Les deux Républiques du Caucase se sont à nouveau affrontées cette semaine, provoquant au moins deux cents morts de part et d’autre. Un cessez-le-feu censé être garanti par des troupes russes de « maintien de la paix » a de nouveau été proclamé jeudi. Toutefois, dans les faits, la guerre n’a jamais vraiment cessé. L’Arménie subit à ses frontières un harcèlement quotidien de la part des troupes azerbaïdjanaises. Un nouveau conflit de haute intensité couve dans un contexte international délétère.
Le nombre estimé de militaires tués au combat ne cesse de croître au fil des jours. Ce vendredi l’Arménie déclarait au moins 135 pertes, contre 71 du côté de l’Azerbaïdjan. Les bombardements ont été intenses, chacun s’accusant d’en avoir été l’initiateur. Quoiqu’il en soit, il y a bien un État agressé et un État agresseur, et ce au-delà des territoires disputés du Haut-Karabagh, épicentre du conflit.

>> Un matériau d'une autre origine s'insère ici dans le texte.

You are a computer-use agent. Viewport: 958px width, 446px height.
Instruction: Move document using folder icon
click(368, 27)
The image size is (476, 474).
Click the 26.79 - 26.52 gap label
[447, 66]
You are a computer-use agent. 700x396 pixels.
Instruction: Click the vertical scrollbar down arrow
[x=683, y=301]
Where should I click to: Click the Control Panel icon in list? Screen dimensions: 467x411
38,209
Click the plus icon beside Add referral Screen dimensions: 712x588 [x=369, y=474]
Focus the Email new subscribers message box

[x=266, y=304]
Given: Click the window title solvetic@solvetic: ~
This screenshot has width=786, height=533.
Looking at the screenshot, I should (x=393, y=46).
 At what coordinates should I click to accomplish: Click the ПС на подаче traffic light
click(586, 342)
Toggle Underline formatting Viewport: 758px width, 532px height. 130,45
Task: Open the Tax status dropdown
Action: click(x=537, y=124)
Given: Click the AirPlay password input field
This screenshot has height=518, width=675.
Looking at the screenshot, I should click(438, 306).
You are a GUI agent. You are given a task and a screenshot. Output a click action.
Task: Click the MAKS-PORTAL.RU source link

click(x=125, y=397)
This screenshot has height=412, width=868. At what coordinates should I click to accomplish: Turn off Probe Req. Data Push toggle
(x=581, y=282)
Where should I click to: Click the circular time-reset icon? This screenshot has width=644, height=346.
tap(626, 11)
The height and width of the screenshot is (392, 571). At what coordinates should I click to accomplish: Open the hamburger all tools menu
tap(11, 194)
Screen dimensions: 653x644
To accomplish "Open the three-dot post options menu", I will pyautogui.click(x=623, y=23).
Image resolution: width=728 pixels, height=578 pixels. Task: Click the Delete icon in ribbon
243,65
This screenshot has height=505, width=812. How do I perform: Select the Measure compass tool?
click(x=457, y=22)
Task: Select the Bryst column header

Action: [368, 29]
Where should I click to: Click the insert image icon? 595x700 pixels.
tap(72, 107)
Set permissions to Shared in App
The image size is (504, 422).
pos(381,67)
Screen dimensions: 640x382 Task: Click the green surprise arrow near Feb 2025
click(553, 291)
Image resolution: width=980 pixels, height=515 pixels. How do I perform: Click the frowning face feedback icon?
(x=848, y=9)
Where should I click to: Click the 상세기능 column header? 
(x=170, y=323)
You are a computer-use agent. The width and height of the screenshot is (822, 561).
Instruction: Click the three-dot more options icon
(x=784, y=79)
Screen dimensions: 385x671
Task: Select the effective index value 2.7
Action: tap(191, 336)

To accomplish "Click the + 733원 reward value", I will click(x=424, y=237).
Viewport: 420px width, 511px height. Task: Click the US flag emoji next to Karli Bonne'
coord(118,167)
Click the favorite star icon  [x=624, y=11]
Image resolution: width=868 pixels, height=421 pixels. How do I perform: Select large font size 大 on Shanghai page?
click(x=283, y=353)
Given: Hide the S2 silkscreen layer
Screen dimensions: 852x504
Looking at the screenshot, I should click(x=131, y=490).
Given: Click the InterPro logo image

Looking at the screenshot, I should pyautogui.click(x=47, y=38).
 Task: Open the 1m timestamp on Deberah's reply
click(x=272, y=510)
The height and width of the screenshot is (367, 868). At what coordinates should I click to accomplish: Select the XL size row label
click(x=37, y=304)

La dernière guerre de l’automne 2020 avait duré 44 jours et s’était soldée par au moins 6500 morts et une victoire nette de l’Azerbaïdjan et de son allié turc. L’Arménie, malgré une volonté farouche de résistance, a dû céder d’importants pans de territoire, dans et autour du Haut-Karabagh (voir cette carte récente publiée par Le Monde). Rappelons en outre qu’en décembre dernier la Cour de Justice Internationale a dénoncé « les actes de dégradation et de profanation du patrimoine culturel arménien, les églises et autres lieux de culte, monuments, sites, cimetières et artefacts », commis par les militaires azerbaïdjanais.
Depuis la trêve de 2020, environ 2000 soldats russes sont déployés dans la région pour tenter de garantir le respect très relatif d’un cessez-le-feu, ressemblant beaucoup à un nouvel entre-deux-guerres tacheté d’escarmouches. Car le président azerbaïdjanais Aliev n’a selon toute vraisemblance pas renoncé à conquérir davantage de territoires arméniens afin, à tout le moins, de réaliser une jonction territoriale à l’Ouest avec la République autonome du Nakhitchevan. Selon certaines inquiétudes, ses objectifs seraient plus larges, avec diverses formes de soutien de la Turquie, historiquement hostile au peuple arménien.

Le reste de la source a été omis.